Formed last year, Nick Prol and the Proletarians’ debut album released this year entitled, Loon Attic is this cross between Psychedelic, Avant-Pop, Musique-Concrete, and the Rock In Opposition movement. Following in the footsteps of Knifeworld, Henry Cow, XTC, The Residents, and William D. Drake and with the productions of Prog Rock Deep Cuts’ Ian Beabout and Ben Spees from the Mercury Tree, it shows Nick following in the footsteps of the bands.
Alongside Nick who plays Guitar, Sax, and does Lead Vocals, it contains Dave Newhouse (The Muffins) on Woodwind, along with Ben Spees and Connor Reilly on Bass and Drums. There’s also guest appearances to name a few by lending Nick a helping hand by knowing they’ve got his back including Bent Knee’s Gavin Wallace-Ailsworth, Knifeworld’s Charlie Cawood, Cheer Accident’s Thymme Jones, Bob Drake, Stop Motion Orchestra’s Mo Ha Dev, and Muffins own Paul Sears to name a few.
There are nine highlights on the album that not just took me by surprise, but kept me guessing near the very end. You have pieces like Shiny & Round and Another Groan. Both of the pieces have this Crimson-sque vibe as the previous track has reminiscent as if Alvin from Alvin and the Chipmunks was taken to an insane asylum as if he’s gone berserk with some wacky vibrations with an intense finale. Elsewhere, 8th Wonder, is this dystopian 3/4 waltz that is something straight out of bad dream from Pee-Wee's Playhouse as the characters become terrifying to make Pee-Wee himself scared out of his wits.
The Madame Spider which features Carla Diratz with her shivering vocal arrangements, you could feel her presence as if she is hypnotizing the listener through her voice. At first the piece sounds almost as if the piano was being dismantled through an echo chamber of auto-destructive art in the styles of the late great Gustav Metzger, but it has this haunting drone done through the minds of Univers Zero.
One of the most insane tracks from Loon Attic is Marry Annette. It has this Post-Punk/Post-Rock late ‘70s drive between Devo, Cardiacs, and Max Webster with some wacky signatures while Reprise pays tribute to the late ‘60s spy thrillers which in my opinion of the Italian cinema of Mario Bava’s Danger: Diabolik. With snapping fingers, Dave chilling sax, and Ben’s psychedelic guitar, sets into of what the main character is going to do next.

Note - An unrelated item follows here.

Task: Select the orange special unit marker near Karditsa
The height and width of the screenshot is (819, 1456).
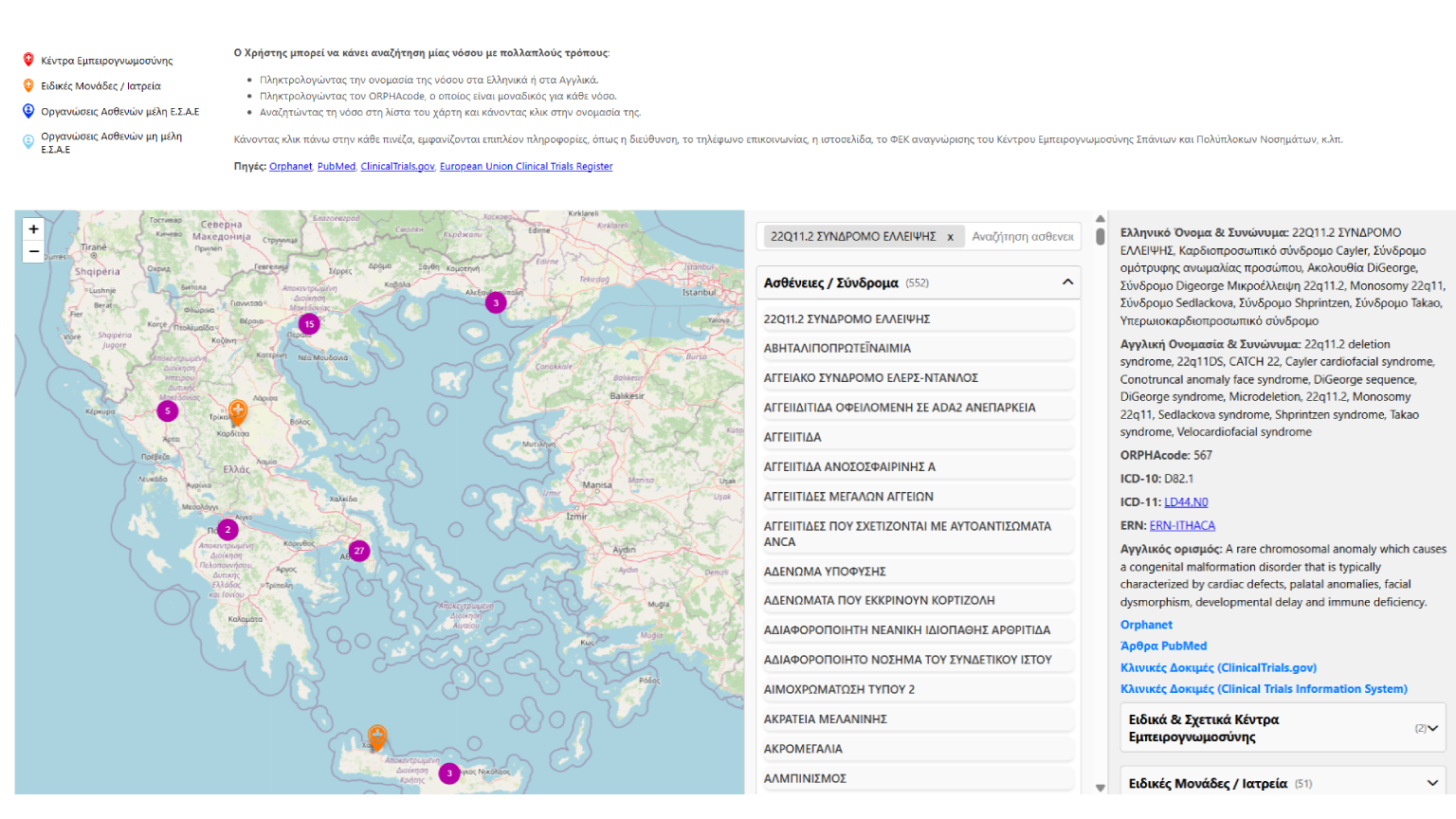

Under the Bed is a quirky little short melodic twisted number done in the styles of Captain Beefheart’s Trout Mask Replica while Beekeeper’s Suit delves into some chaotic, moody, scatting, vocalization of a haywire composition as Nick and R. Stevie Moore honor The Faust Tapes. But it’s Carvings on the Wall that is a special treat. It has this Knifeworld feel as Charlie appears on the track by doing his fuzztone bass.
It has a nightmarish world of something gone horribly wrong as the piece is Psych Avant-Pop at it’s best. You can almost imagine Nick following in Kavus’ footsteps to pay tribute to the band’s music and honoring it. I hope Nick will continue to do more with The Proletarians for years and years to come. I can imagine as I’ve mentioned in my reviews, there’s no stop sign for him. This is another highlight for 2017. Not to mention his amazing artwork he did for the debut.